The Pentagon paid Iraqi journalists to write positive reports about the occupation army and the rebuilding success in Iraq. He pentagon made available $300 million [Happy Iraq (13)]. In one article (14) in the Salt Lake Tribune, Molly Ivins made fun of the praxis of the Pentagon’s manipulation of the media. Once again the pentagon concluded the pentagon did nothing wrong.

The Pentagon has once again investigated itself! And – have a seat, get the smelling salts, hold all hats – the pentagon has once again concluded the Pentagon did absolutely nothing wrong and will continue to do so.

She concludes that the reasons for the Iraq war were simply manipulated in the media.
When reality does not suit the Bush administration, it is simply made suitable by the press. Karl Rove, Bush election campaign strategist, showed that he masterfully understood how to use the press for his goals. He has now fallen in the headlines in connection with the affair around the fabricated evidence for weapons of mass destruction in Iraq [Bush’s Sorcerer (15)].

The opinion manipulation is especially crass with the soldiers in Iraq. In Iraq, the US government has an absolute media monopoly. Government-critical articles hardly appear. The Internet is censored and soldiers may not voice critical opinions. Thus a large part of the soldiers believe they fight in Iraq because they are avenging September 11. This connection was propagated repeatedly by Cheney and then was denied again and again. However the denials often disappear (16) as marginal notes and are no longer headline news.

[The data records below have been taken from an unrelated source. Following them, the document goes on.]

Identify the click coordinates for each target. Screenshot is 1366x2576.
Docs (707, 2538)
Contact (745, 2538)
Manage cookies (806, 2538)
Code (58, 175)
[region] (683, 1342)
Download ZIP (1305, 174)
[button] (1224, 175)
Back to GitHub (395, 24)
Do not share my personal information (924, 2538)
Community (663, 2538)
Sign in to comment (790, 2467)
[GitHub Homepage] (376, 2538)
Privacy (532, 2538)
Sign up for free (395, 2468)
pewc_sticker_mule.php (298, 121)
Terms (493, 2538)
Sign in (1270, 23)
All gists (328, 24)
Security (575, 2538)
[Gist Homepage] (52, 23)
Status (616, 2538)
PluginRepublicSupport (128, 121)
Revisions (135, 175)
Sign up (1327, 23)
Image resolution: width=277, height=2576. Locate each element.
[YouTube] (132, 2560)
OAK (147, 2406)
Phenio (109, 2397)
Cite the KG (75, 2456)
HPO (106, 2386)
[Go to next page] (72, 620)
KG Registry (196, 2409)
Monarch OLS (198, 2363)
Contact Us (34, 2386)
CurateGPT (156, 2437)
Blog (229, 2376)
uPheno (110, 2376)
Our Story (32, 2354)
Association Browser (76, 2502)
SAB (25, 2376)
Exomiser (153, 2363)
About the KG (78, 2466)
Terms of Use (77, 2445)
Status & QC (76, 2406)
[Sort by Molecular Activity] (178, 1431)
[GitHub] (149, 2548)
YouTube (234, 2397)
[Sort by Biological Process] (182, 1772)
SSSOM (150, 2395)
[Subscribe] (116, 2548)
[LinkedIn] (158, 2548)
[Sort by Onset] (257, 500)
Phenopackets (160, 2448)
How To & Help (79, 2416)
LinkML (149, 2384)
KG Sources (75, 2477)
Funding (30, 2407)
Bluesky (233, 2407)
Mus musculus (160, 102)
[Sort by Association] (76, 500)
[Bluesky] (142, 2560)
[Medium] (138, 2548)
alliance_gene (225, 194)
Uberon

The media are not only manipulated in Iraq. The Bush administration has brought government-friendly reports and announcements in the American media on a large scale. At least $1.6 billion was spent in 30 months according to the reports of a government commission [Expensive Image Design of the US Government (17); Hidden Propaganda (18)].

In an article about this praxis, Sanho Tree from the institute for Policy Studies is quoted as follows (19):

When elected public servants use taxpayer dollars to manipulate or deceive the very people whose consent they require for their legitimacy, our public servants then become our masters.

A democratic system is endangered when the media’s control function is sabotaged or manipulated by politics. Fortunately the Internet has contributed to a new abundance of information that was unknown in the past. Eyewitness accounts can be transmitted within a few hours; critical discussions can span the globe in a few days. The reader must seek after this information. He or she does not receive predigested news any more as with the mass media.

The American system of checks and balances still functions somewhat. However voices increasingly warn of the American republic slipping toward a dictatorship.